Douglas County has administered 313 vaccinations, and Curry County has administered 113.
Much of the success in Coos County is attributable to the vaccination program at Bay Area Hospital, which has offered the vaccine to its staff members and other healthcare workers in the community. CHW has received some doses of the vaccine is making them available to emergency service employees, according to Gleason.
“Our hospital has done an absolutely (fantastic) getting the vaccine out in a timely manner to the first wave,” Gleason said. “We’re doing a really good job at this point.”
Still, Dr. Peter Lund, CHW’s chief medical officer and a wound care physician at BAH, said the community will likely need to see between 70% and 90% of residents get vaccinated in order to achieve heard immunity, where the vaccine can’t spread fast enough to survive.
He encourages those who are able to get the vaccine, even skeptics of it, to do so if they’re able to.
“Things are always risk-based.
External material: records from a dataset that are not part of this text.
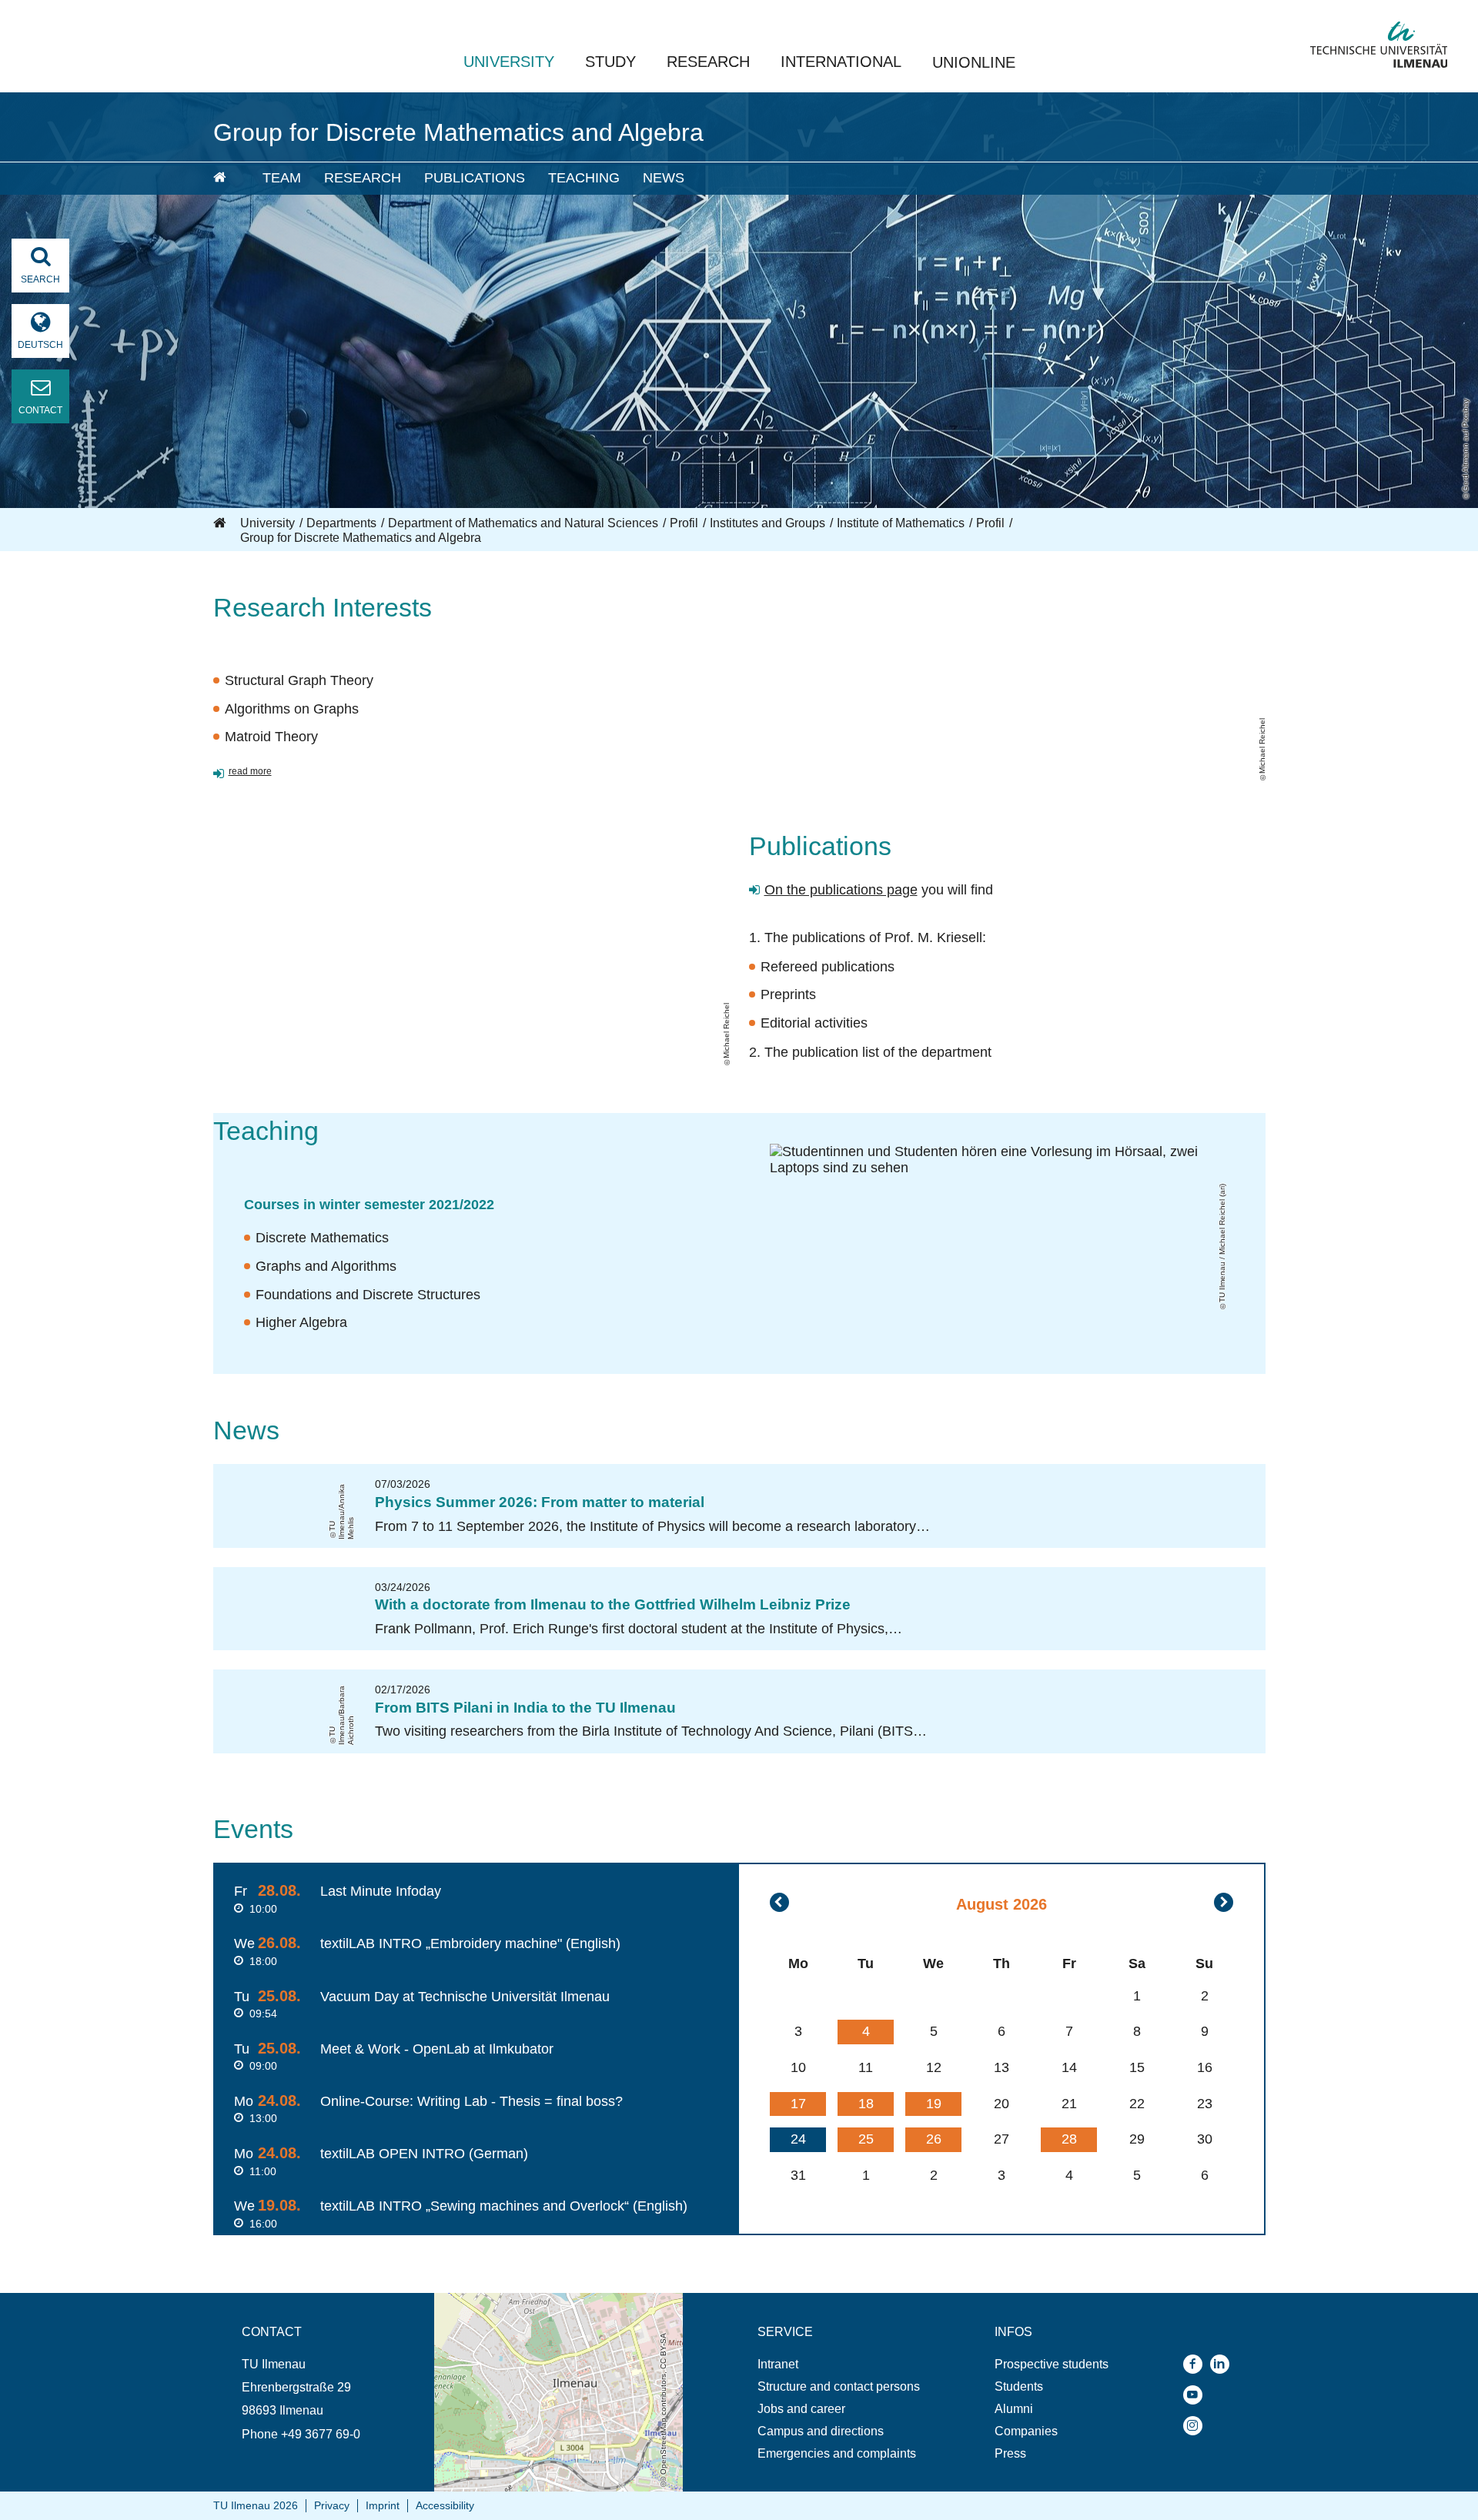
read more (250, 771)
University (508, 61)
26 (933, 2139)
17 (798, 2103)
The risk of COVID seems far greater than any risk from the vaccine at this point,” Lund said Thursday. “I liken it to wearing a seatbelt. You’re always safer in an accident if you have a seatbelt on than if you don’t, but many people don’t wear a seatbelt because they’re afraid of getting trapped in their car.”
Lund got the shot himself, and his only side effect was two days with a sore arm, he said.
“As far as protecting the community, we need the vast majority of people to be vaccinated to reduce the transmission of the virus in the community,” Lund said. “I would encourage most people to get the vaccine and not be afraid of it — and also, put on their seatbelt, and get a flu shot.”